El presidente de Estados Unidos, Donald Trump, anunció la imposición de un arancel del 10 por ciento a los productos provenientes de ocho pa...
El presidente de Estados Unidos, Donald Trump, anunció la imposición de un arancel del 10 por ciento a los productos provenientes de ocho países europeos que han enviado tropas a Groenlandia, como medida de presión para que respalden sus planes de anexar la isla al territorio estadounidense.
A través de un mensaje publicado en la plataforma Truth Social, el mandatario informó que la medida entrará en vigor a partir del primero de febrero y advirtió que los aranceles podrían incrementarse hasta un 25 por ciento en junio, manteniéndose vigentes hasta que se concrete un acuerdo “para la compra total y plena de Groenlandia” por parte de Washington.
Los países señalados por Trump son Dinamarca, Noruega, Suecia, Francia, Alemania, Reino Unido, Países Bajos y Finlandia, naciones que se han manifestado en contra de las pretensiones estadounidenses y han reforzado su presencia militar en la isla ante las amenazas del gobierno norteamericano.
El presidente estadounidense afirmó estar dispuesto a “negociar de inmediato” con los gobiernos europeos, a quienes acusó de estar “poniendo en riesgo” todo lo que, aseguró, Estados Unidos ha hecho históricamente por ellos.
Desde su regreso a la Casa Blanca en enero de 2025, Trump ha recurrido a los aranceles como herramienta de presión política y comercial, llegando a imponer tasas de hasta 50 por ciento a importaciones provenientes de países como Brasil e India, como represalia por decisiones políticas y comerciales que considera contrarias a los intereses de Washington.

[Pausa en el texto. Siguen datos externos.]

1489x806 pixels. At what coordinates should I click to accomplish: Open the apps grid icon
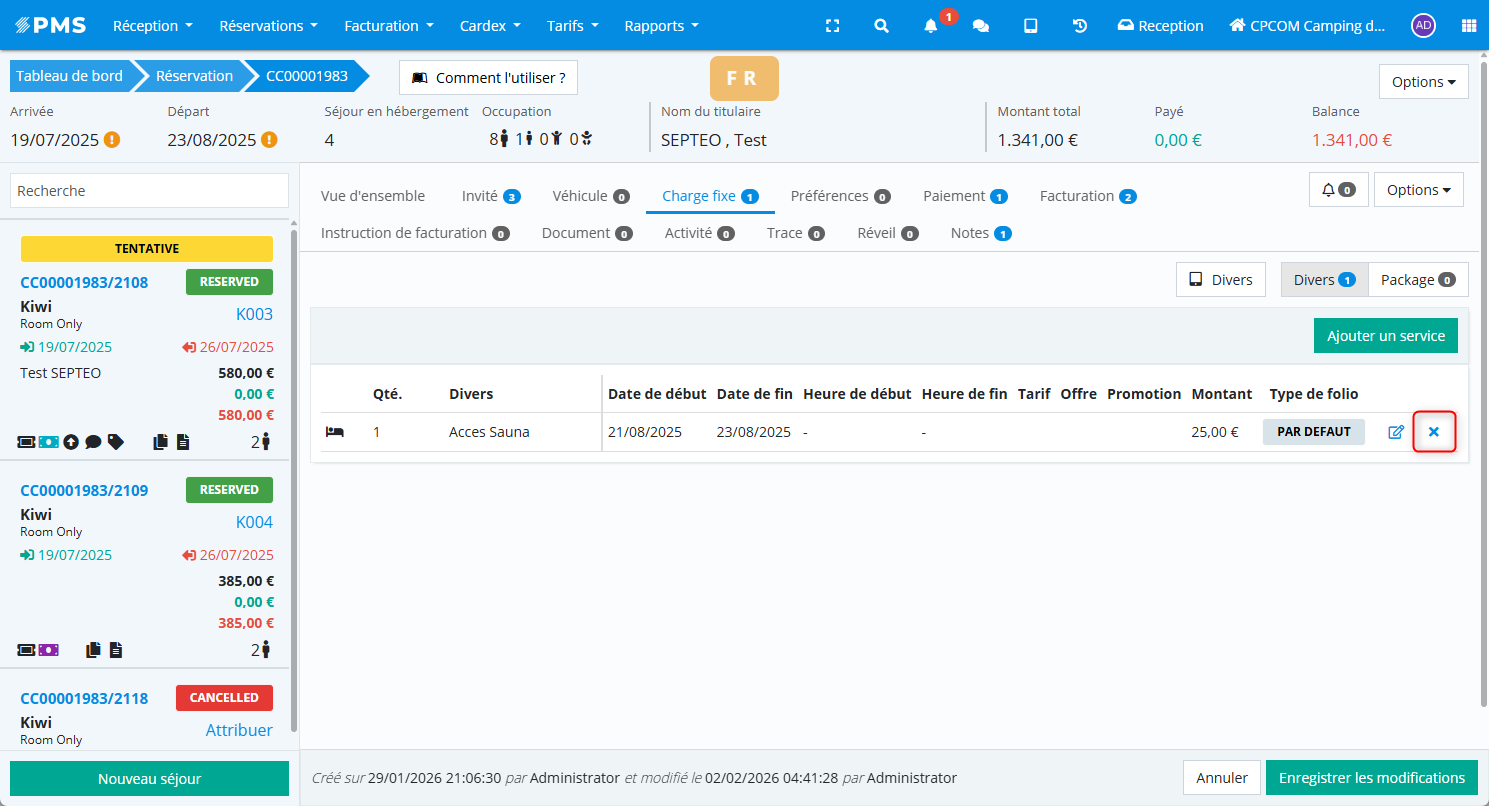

El anuncio se produce después de que Dinamarca, país del que depende el territorio autónomo de Groenlandia, informara un aumento inmediato de su presencia militar en la isla, así como la realización de maniobras, con el objetivo de atender las preocupaciones de seguridad expresadas por Estados Unidos sobre la región ártica.
A esta iniciativa se han sumado Francia, Alemania, Suecia, Noruega, Finlandia y Países Bajos, que han desplegado efectivos militares en el territorio, considerado estratégico por su ubicación y por su riqueza en metales preciosos y tierras raras.
La Casa Blanca sostuvo que estos movimientos no afectan el objetivo de Trump de controlar Groenlandia, bajo el argumento de reforzar la seguridad nacional estadounidense y evitar que la isla caiga bajo la influencia de China o Rusia.
Por su parte, el gobierno danés reiteró que Groenlandia es un territorio soberano y rechazó cualquier intento de anexión, aunque confirmó la creación de un grupo de trabajo con la administración Trump para abordar las discrepancias en torno a la seguridad y el futuro de la isla.